Bildiğimiz kadarıyla, bayrağı Rıza Kayaalp’e taşıtanlar, böyle bir suçun işlenmiş olduğu bilgisini gazetelerden öğrendiler.
Bunu Ahmet Hakan Coşkun bilmez mi?
Bilmez olur mu hiç?
Benzeri bir yazıyı Mehmet Yakup Yılmaz da yazdı.
Haksızlık etmeyelim, Ahmet Hakan Coşkun kadar “coşkun” değildi.
Rıza Kayaalp’in ödüllendirildiğini “zımnen” yazdı.
Daha doğrusu, bu sonucu çıkarmayı okurlarının firasetine bıraktı.
Maksat, elbette bir suçu teşhir etmek değil.
Maksat hükümete vurmak, Gezi Parkı eylemleriyle köşeye sıkıştırılan Başbakan’ı iyice köşeye sıkıştırmak... Ve elbette itibarsızlaştırmak...
Maksat bu olunca, her yol “meşru” sayılıyor.
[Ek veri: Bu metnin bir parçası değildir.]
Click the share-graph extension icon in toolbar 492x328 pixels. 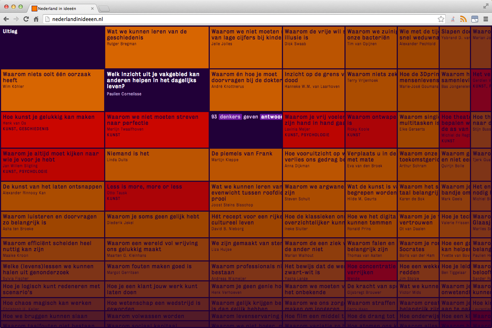453,19
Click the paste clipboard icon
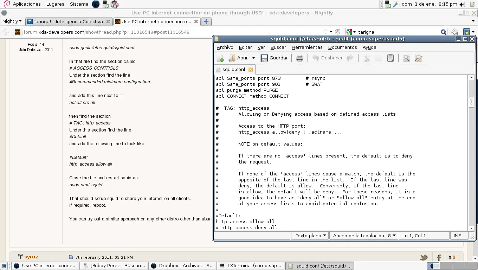This screenshot has width=478, height=270. (x=390, y=58)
Bu iki aslan parçasına soralım o zaman:
Rıza Kayaalp’in ayıbı için destansı yazılar yazdınız.
İyi de ettiniz.
Emrah Serbes adlı yazarın “terbiyesizliği” için de iki satır karalamayı düşünmez misiniz?
Düşünün...
Emrah Serbes, mütemadiyen reklamını yapıp durduğunuz “Behzat Ç.” adlı dizinin yazarıdır. Bir “Gezi Parklı eylemcisi”dir ve kendisinde bu ülkenin seçimle gelmiş Başbakanına “lan” deme hakkı görebilmektedir.

Bunu yazın, bir de Hilton’dan sınava çekeceğim sizi.